* SOURCE EXTRACT:
- - -

[FFmpeg-devel] [PATCH] First shot at AVCHD seeking via new seeking API

Baptiste Coudurier baptiste.coudurier
Sun Jul 26 00:43:17 CEST 2009


Hi Ivan,

On 07/25/2009 04:14 AM, Ivan Schreter wrote:
> Hi,
>
> Ivan Schreter wrote:
>> Hi Baptiste,
>> [...]
>> I see we have a header "internal.h" in lavf. So I moved the
>> declaration of my new routine there. This is then definitely no public
>> API.
>>
>> OK to commit now (patches attached)?
>>
> Since noone reviewed my patches for about three weeks, I reviewed them
> myself and wrote an extended seek test, which tests whether seeked-to
> position really fulfills the contract of avformat_seek_file. This did
> reveal a small problem, which I fixed. BTW, other formats also have
> issues, so I'll probably send a patch for seek test to the list, when
> time permits.
>
> I also simplified the code by removing handling of special cases, since
> it just made it less clear. Here is the newest set of patches.

- - -

* SOURCE EXCERPT:
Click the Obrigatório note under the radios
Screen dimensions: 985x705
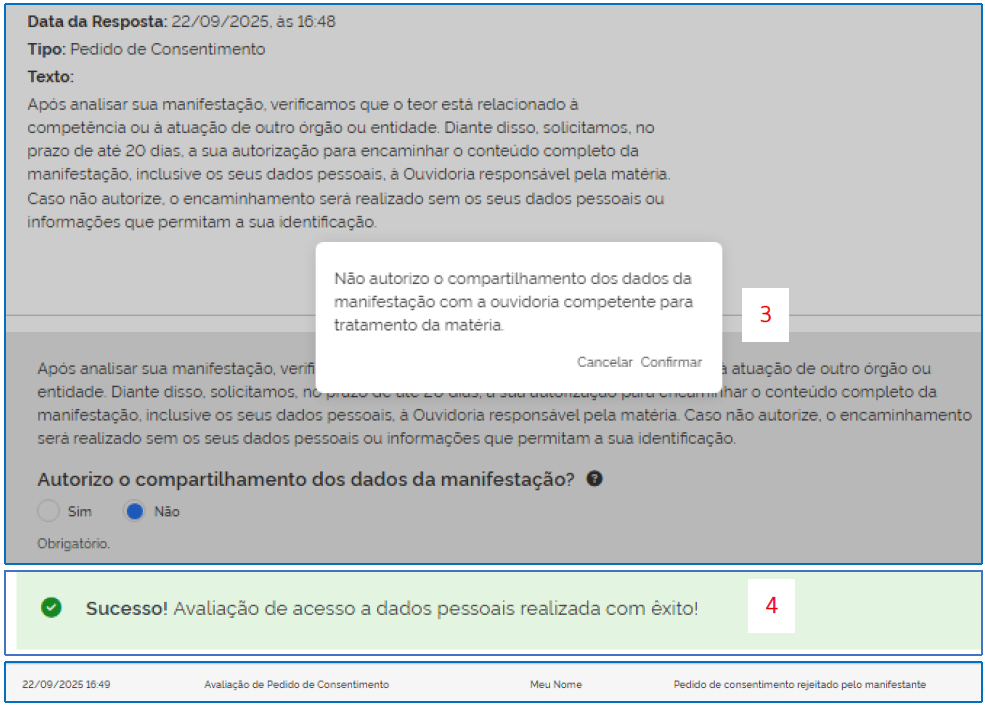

- - -

* DIRECTIVES:
A. From the FFmpeg-devel message on AVCHD seeking, list every action Ivan Schreter says he has already taken on his patches.
B. Carry on the FFmpeg-devel message about AVCHD seeking from the point where it stops.

* ANSWER LIST:
A.
- Moved the declaration of his new routine into the "internal.h" header in lavf
- Reviewed his own patches
- Wrote an extended seek test checking whether the seeked-to position fulfills the contract of avformat_seek_file
- Fixed a small problem that the test revealed
- Simplified the code by removing handling of special cases

B.
>
> Special case handling of seeking before first keyframe or after the last
> keyframe is now handled only for old seeking API inside of mpegts.c
> read_seek(). New seeking API will return -1 if trying to seek outside of
> timestamp range.
>
> If noone objects, I'll commit them during the next week.
>

Since it is only used in mpegts for now, please put all the code in 
mpegts.c, these symbols do not need to be exported.

Also, I think state must not be trashed if seek failed, that is 
av_read_frame_flush must not be called before seeking.

 > [...]
>
> +/**
> + * Helper structure describing keyframe search state of one stream.
> + */
> +typedef struct {
> +    int active;         ///<  Set to 1 for active streams, 0 for inactive.

I don't think inactive stream need a structure, so this field is unneeded.

> +    int64_t epsilon;    ///<  Rounding error based on time base.

Can you explain why it is needed ?

 > [...]
 >
> +
> +/**
> + * Partial search for keyframe in multiple streams.
> + *
> + * This routine searches for the next lower and next higher timestamp to
> + * given target timestamp in each stream, starting at current file position
> + * and ending at position, where all streams have already been examined
> + * (or when all higher key frames found in first iteration).
> + *
> + * This routine is called iteratively with exponential backoff to find lower
> + * timestamp.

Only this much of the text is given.